Anonym

Sehen Sie her, ich bin geimpft

15.06.2021

Ausweise ermöglichen die effizientere Kontrolle und Verwaltung der mit ihnen erfassten Bevölkerung – egal ob sie die Identität einer Person feststellen sollen... oder auch Gesundheitsdaten der Menschen erfassen sollen, wie beispielsweise der „Gelbe Schein“ für Prostituierte im zaristischen Russland oder der von der WHO herausgegebene gelbe Impfausweis... oder auch der Dokumentation von zusätzlichen Daten dienen, wie die von der GAVI und ID2020 in Bangladesch getesteten, digitalisierten Ausweise mit Impfdaten. Und je effizienter dabei auf die vorhandenen Daten zugegriffen werden kann, je besser deren Richtigkeit im Sinne der ausstellenden Behörden kontrolliert werden kann, je flächendeckender diese Kontrollen stattfinden, desto wirksamer funktioniert diese Verwaltung. Digitalisierung und die maschinelle Auswertbarkeit dieser Daten im Allgemeinen erhöht diese Effizienz heute ebenso wie damals, zu Beginn des letzten Jahrhunderts, als Volkszählungen mithilfe von Lochkartensystemen nicht nur beschleunigt wurden, sondern auch völlig neue Möglichkeiten der Auswertung der dabei erfassten Daten schufen.
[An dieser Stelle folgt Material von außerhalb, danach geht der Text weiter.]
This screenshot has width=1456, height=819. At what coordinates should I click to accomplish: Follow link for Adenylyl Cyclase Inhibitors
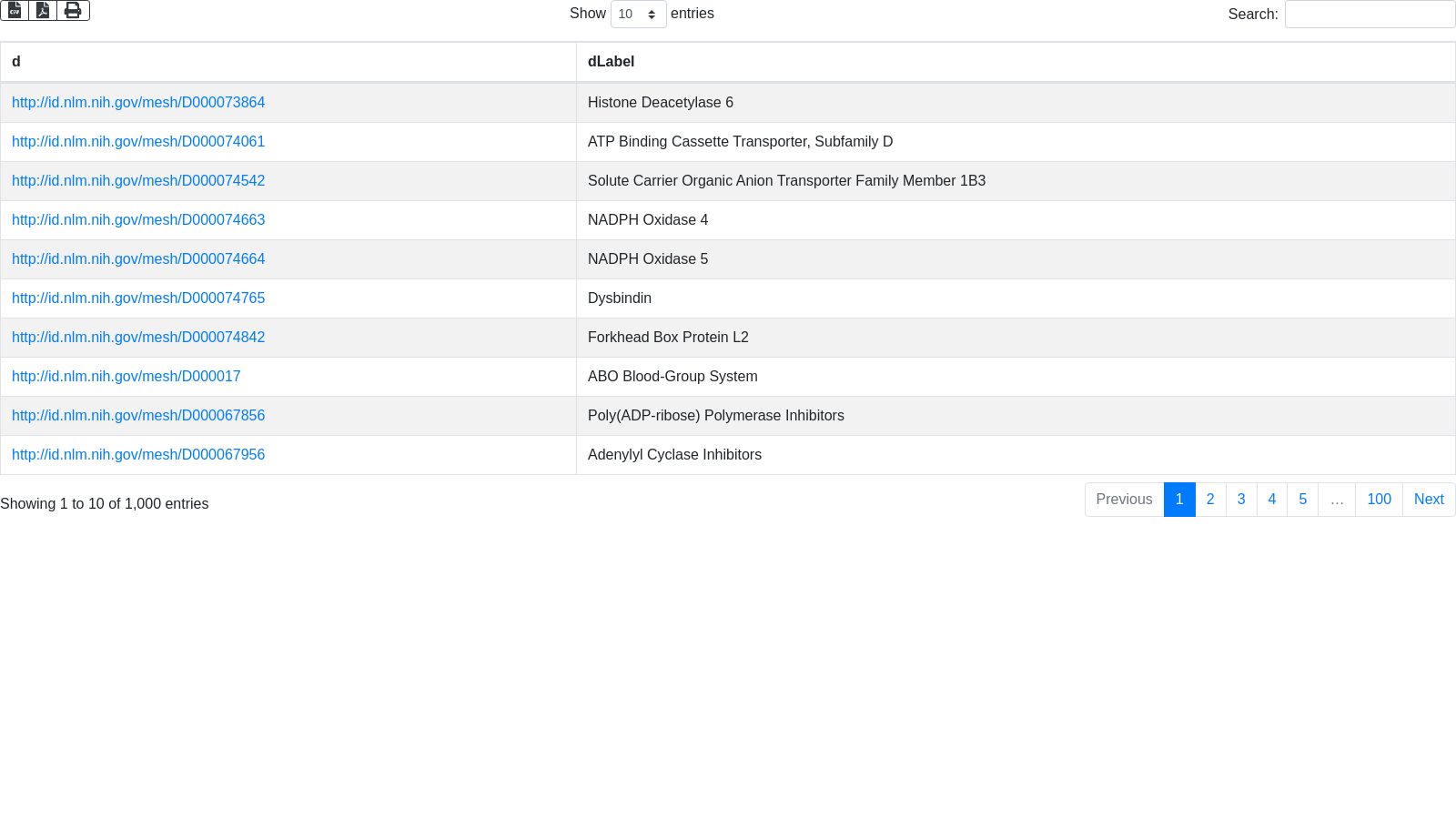click(x=138, y=455)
Vor diesem Hintergrund kann auch die Einführung des hiesigen digitalen Impfausweises CovPass begriffen werden. Und nur vor diesem Hintergrund macht er Sinn. Denn entgegen anderslautenden propagandistischen Behauptungen kann der digitale Impfausweis selbstverständlich ebenso verloren gehen wie der analoge, und er bietet auch ansonsten keinerlei Vorteile – was nicht bedeuten soll, dass nicht auch sein analoger Vorgänger ein Instrument zur Bevölkerungskontrolle ist. Sinn dieses digitalen Impfausweises ist, eine einheitliche Kontrollierbarkeit des darin gespeicherten Zustands (geimpft) zu schaffen und damit die Kontrolldichte zu vergrößern. Kein mühsames händisches Abgleichen der Impfpassdaten mehr, keine Fälschungen mehr – zumindest konzeptionell, usw. Einfach den Barcode des digitalen Impfausweises scannen, schon entscheidet ein grüner oder roter Bildschirm über den Zugang zu Veranstaltungen, Gebäuden, Verkehrsmitteln, über die Ein- und Ausreise, usw. Praktisch, nicht wahr? Warum nicht gleich überall kontrollieren, dass nur diejenigen mit grünem digitalen Passierschein Einlass gewährt bekommen? Und überhaupt: Warum das Ganze auf die Frage des Geimpftseins beschränken? Könnte man nicht auch gleich die übrigen Dimensionen des in China erfolgreich eingesetzten Social Scoring-Systems übernehmen? Wer will schon neben einem Straftäter in der U-Bahn sitzen? Wer will zukünftig Party machen mit Leuten, die als Coronaleugner gelten? Wer will mit einem Juden reisen, oder mit einem Schwarzen? Hoppla. Nein, solche Dinge sollten vielleicht lieber nicht erfasst und kontrolliert werden …

Oder vielleicht doch? Wenn es doch gar nicht zentral gespeichert ist, sondern nur auf dem Gerät der jeweiligen Person? Das ist doch etwas anderes als die Hollerith-Lochkarten, etwas anderes als staatliche Datenbanken, die missbraucht werden können. Das ist doch ... richtig, die kybernetische Variante der Identität, bei der eine zentrale Datenbank über diese Daten völlig unnötig ist, weil die Daten auch bei jeder der tagtäglich hunderten Kontrollen der Menschen erfasst und ausgewertet werden können. Raffinierter, subtiler und womöglich genauer und effizienter als alle bisherigen Erfassungssysteme.


Entnommen aus Kurzschluss, Nr. 4, 15.06.2021, Bielefeld.